Material to process:
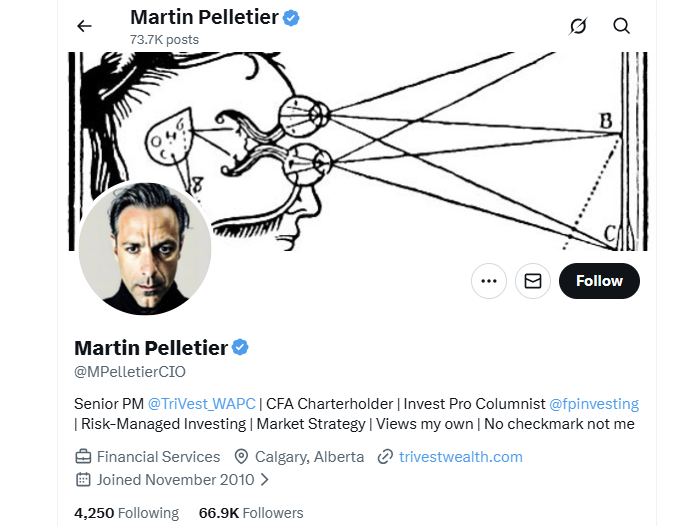Open the three-dot more options button
The image size is (686, 526).
489,281
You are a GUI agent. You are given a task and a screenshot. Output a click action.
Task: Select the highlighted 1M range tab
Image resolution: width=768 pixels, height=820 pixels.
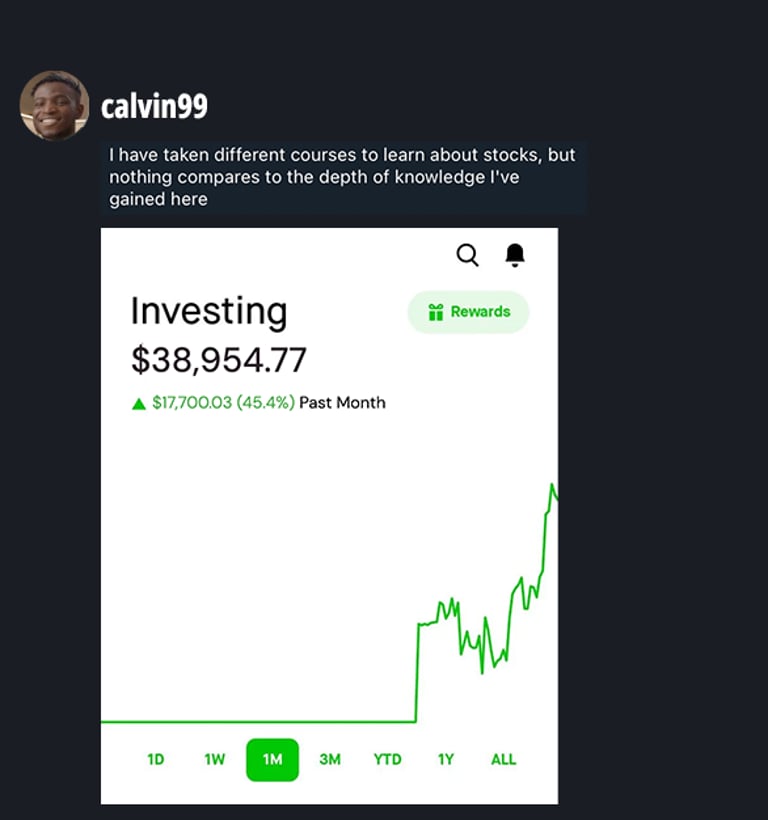point(272,759)
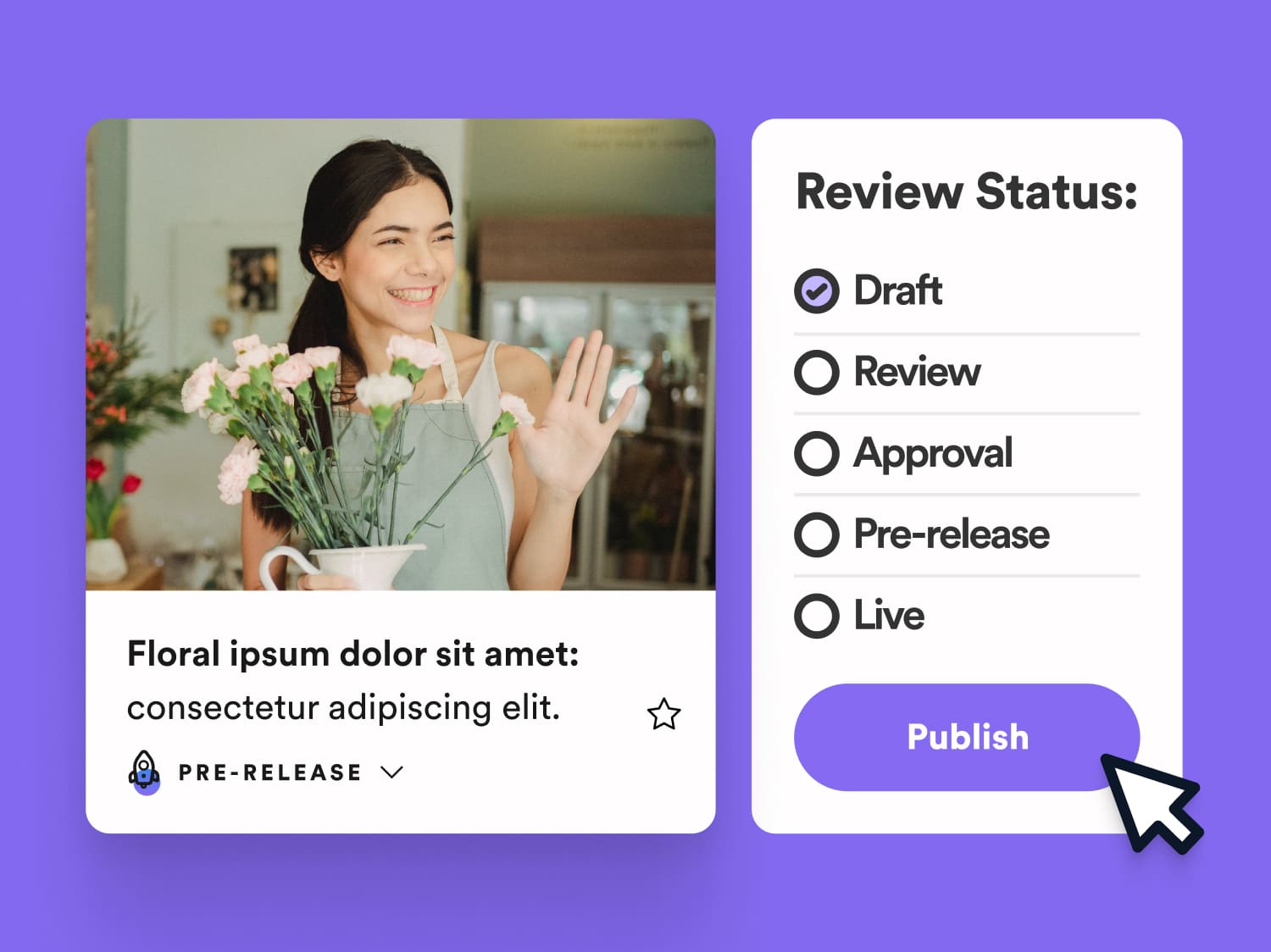Click the Review Status heading
This screenshot has height=952, width=1271.
(967, 191)
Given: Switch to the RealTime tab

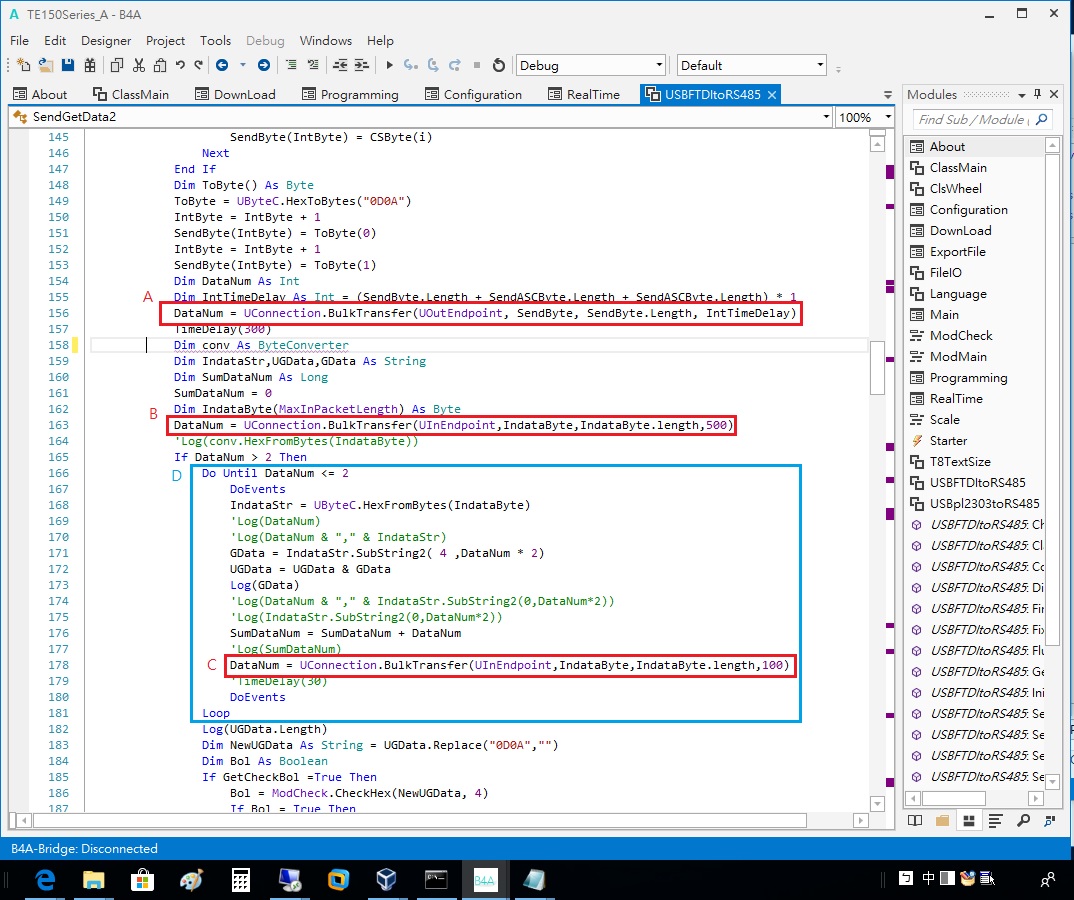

What is expected:
What is the exact wording of the lines from the one bearing "Task: Select the highlighted 1M range tab" through the final line of the records above? Write it out without the pictures.

Solution:
Task: Select the highlighted 1M range tab
Image resolution: width=768 pixels, height=820 pixels.
point(272,759)
Click the Review Status heading
This screenshot has height=952, width=1271.
(967, 191)
Given: Switch to the RealTime tab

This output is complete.